Cupola mosaic in the Baptisterio Ariano 

I confess, we rode a train--we did not sail into Ravenna. I must admit I am a devout secular humanist, but have a peculiar (and very real love) of Medieval Greek art--especially fresco, architecture and mosaic work. Coming to Ravenna, I felt much of the awe Yeats describes so well in his immortal yearnings in "Sailing to Byzantium". As irony has it, Ravenna hoards the lion's share of early Byzantine art: eight stunning masterpieces of mosaic (there was a ninth that was taken to Berlin--a story for another time). The only other comparable mosaic of the Justinianic period is on Mount Sinai, in Egypt. 

I don't know that anyone could determine accurately, but I suspect there may have once been a hundred--or far more--such churches across the Mediterranean--all of which had their artwork removed by Iconoclasts between 726-843 when there was an all out effort to destroy all religious imagery involving humans. The only comparable mass destruction of art I can compare it to would be the Cultural Revolution in Red China when trillions of dollars worth or ancient art, manuscripts, buildings were smashed, burned and destroyed.  Ravenna's remaining mosaics survived when the Lombards ousted the Byzantines--and St. Catherine's survived because it was such a backwater. My Byzantine art professor (John Hoag of the University of Colorado) described walking ankle deep through fallen tesserae in ruined Byzantine cathedrals in North Africa.

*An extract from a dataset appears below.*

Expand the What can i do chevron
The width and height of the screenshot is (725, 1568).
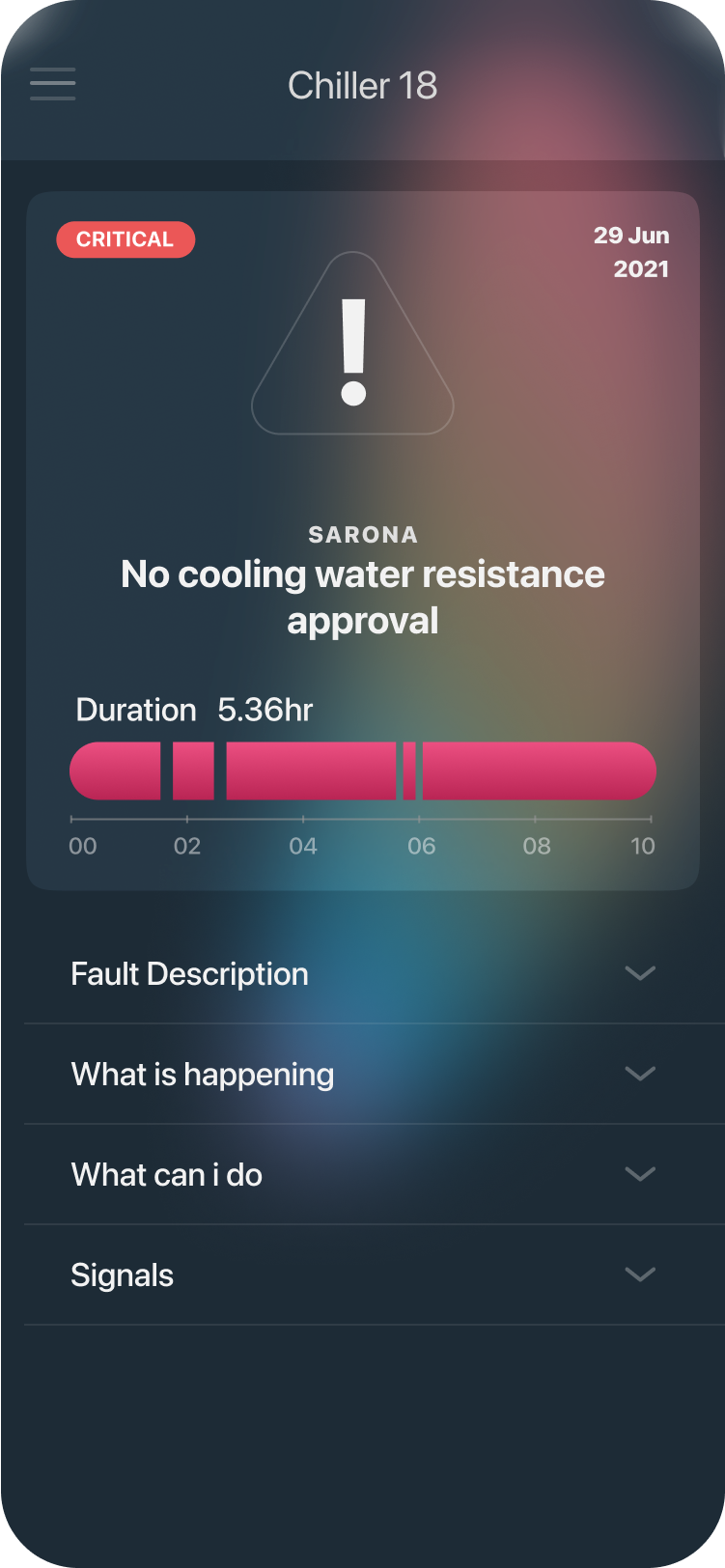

I photographed the image above yesterday (April 8)--it was the last of the 8 Unesco World Heritage Sites in Ravenna we visited--and I think the oldest. It was constructed during the reign of Theodoric, who believed in Arian Christianity--the smallness of Christ in the river Jordan reflects the Arian conviction in Christ's subordination to God. Theodoric grew up in Constantinople and likely used artisans from that city both for construction and decoration of his baptistery. When Ravenna was re-captured by East Rome ("Byzantium") the baptistery was decommissioned and a very similar "Orthodox" baptistery was built not far away. Below you can see what the cupola mosaic looks like at that building.

Cupola of the Baptisterio neoniano 

There are numerous stylistic differences between the two cupolas (aside from the size of Jesus)--the principal one I would naturally notice was that the Arian date palms were replaced with very stylized Acanthus plants.

I have known about the Ravenna since I was a child and then studied these in Dr. Hoog's incredible class 52 years ago. As I have gradually, over the decades, visited and revisited the dozen or so Byzantine churches with wall mosaics in Greece and Turkey that survived the nearly a millenium or more, I am left with only a handful yet to visit--mostly 10th Century masterpieces in Sicily (and of course Egypt).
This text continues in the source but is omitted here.